Questo grande lavoro e coinvolgimento, sommato a un’austerità nel modello di vita, porta il Maestro Ueshiba sempre più vicino a una rivelazione di tipo mistico. Il momento avviene nel 1925, dopo un combattimento a scopo dimostrativo con un ufficiale di marina. Durante il combattimento dimostra l’impossibilità di essere colpito, il Maestro racconterà che una sorta di preveggenza gli aveva permesso di intuire la provenienza dei colpi prima che questi fossero inferti, al termine della dimostrazione subisce quella che si potrebbe definire un’illuminazione:
“L’origine del vero Budo è l’amore universale e spirituale”.
“Il Budo non è vincere con la forza contro un avversario, ma conservare la pace nel mondo temporale e spirituale”.

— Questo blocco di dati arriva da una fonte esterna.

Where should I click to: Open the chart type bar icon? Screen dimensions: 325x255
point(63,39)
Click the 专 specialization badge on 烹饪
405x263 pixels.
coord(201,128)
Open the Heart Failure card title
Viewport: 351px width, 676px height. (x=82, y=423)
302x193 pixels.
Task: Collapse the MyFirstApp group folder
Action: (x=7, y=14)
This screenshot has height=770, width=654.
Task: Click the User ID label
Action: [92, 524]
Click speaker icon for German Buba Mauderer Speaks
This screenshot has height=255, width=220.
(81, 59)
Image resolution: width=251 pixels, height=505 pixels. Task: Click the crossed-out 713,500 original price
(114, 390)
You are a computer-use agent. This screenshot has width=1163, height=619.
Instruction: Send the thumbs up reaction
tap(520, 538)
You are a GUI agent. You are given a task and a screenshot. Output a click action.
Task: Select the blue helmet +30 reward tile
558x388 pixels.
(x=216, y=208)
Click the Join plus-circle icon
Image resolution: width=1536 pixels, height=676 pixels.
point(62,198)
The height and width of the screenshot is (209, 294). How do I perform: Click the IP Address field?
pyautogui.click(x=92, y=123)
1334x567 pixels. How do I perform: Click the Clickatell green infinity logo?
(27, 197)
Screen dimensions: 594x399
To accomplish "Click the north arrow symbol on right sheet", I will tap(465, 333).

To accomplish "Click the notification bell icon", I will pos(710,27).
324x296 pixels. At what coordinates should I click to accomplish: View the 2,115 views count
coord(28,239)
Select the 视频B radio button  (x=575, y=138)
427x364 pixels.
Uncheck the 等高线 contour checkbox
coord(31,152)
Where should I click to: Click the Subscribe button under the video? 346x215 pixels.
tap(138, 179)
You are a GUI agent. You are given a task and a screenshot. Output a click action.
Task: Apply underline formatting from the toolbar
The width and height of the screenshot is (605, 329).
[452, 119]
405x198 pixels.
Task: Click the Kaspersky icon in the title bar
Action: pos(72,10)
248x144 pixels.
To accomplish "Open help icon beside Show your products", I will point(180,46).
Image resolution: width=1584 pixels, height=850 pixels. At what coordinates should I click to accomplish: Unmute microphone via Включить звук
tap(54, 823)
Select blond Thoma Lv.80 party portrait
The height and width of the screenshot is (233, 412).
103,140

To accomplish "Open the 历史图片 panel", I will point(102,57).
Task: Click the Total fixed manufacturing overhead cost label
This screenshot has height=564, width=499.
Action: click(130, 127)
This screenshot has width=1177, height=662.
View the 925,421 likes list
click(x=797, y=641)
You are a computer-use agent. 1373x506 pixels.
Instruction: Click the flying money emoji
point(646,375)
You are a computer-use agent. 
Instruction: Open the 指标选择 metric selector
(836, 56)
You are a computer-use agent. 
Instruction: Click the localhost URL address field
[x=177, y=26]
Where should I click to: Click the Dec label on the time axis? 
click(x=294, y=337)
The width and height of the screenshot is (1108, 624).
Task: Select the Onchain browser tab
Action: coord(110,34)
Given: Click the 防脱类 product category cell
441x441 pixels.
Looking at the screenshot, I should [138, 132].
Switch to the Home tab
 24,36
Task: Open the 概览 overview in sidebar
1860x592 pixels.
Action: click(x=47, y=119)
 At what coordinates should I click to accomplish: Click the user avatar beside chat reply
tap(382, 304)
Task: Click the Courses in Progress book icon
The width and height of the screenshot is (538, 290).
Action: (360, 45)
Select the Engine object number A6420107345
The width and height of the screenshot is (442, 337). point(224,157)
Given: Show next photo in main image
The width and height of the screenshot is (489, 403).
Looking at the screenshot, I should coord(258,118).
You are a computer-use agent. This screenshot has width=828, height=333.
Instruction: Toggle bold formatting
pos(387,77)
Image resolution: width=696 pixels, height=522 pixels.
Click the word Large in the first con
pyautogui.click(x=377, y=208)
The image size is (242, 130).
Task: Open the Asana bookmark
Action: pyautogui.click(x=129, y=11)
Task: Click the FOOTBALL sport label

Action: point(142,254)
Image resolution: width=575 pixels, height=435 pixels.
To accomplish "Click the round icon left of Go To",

Nel 1931 inizia l’attività nel Dojo Kobukan a Wakamatsu-cho, Shinjuku di Tokyo che diventerà poi il centro mondiale dell’aikido (Hombu Dojo Aikikai).
Fino allo scoppio della seconda guerra mondiale, Morihei insegnò incessantemente, poi durante la guerra, nel 1942, presumibilmente a causa di un comando divino, decise di tornare ai campi coltivati. Egli aveva spesso detto che “Budo e l’agricoltura sono uno”. La guerra aveva svuotato il Kobukan, e lui era stanco della vita cittadina. Lasciando il Kobukan nelle mani di suo figlio Kisshomaru, si trasferisce nella Prefettura di Ibaraki nel villaggio di Iwama. Qui costruisce un dojo all’aperto e l’ormai famoso santuario Aiki.
Iwama è considerato da molti come il luogo di nascita del moderno aikido, “la Via dell’Armonia”. Prima di allora, il suo sistema era stato chiamato aikijutsu, poi aikibudo, ancora principalmente un’arte marziale piuttosto che un percorso spirituale. Dal 1942 (quando il nome aikido è stato utilizzato per la prima formalmente) al 1952, Ueshiba ha consolidato le tecniche e perfezionato la filosofia religiosa dell’aikido.
Dopo la guerra, l’aikido cresce rapidamente al Kobukan (ora chiamato Hombu Dojo) sotto la direzione di Kisshomaru Ueshiba. Morihei Ueshiba era diventato famoso come “O’Sensei” (Gran Maestro), ricevendo molte decorazioni dal governo giapponese. Fino alla fine della sua vita, O’Sensei affinò e migliorò la sua “Via”, senza mai perdere la sua dedizione per il duro allenamento.
All’inizio della primavera del 1969, O’Sensei Morihei Ueshiba si ammalò. La mattina presto del 26 aprile 1969, l’ottantaseienne O’Sensei prese la mano di suo figlio Kisshomaru, sorrise e disse: “Abbi cura delle cose” e morì. Due mesi più tardi, Hatsu, sua moglie di sessantasette anni, lo seguì. Le ceneri del fondatore dell’aikido, O’Sensei Morihei Ueshiba, sono sepolte nel tempio di famiglia a Tanabe.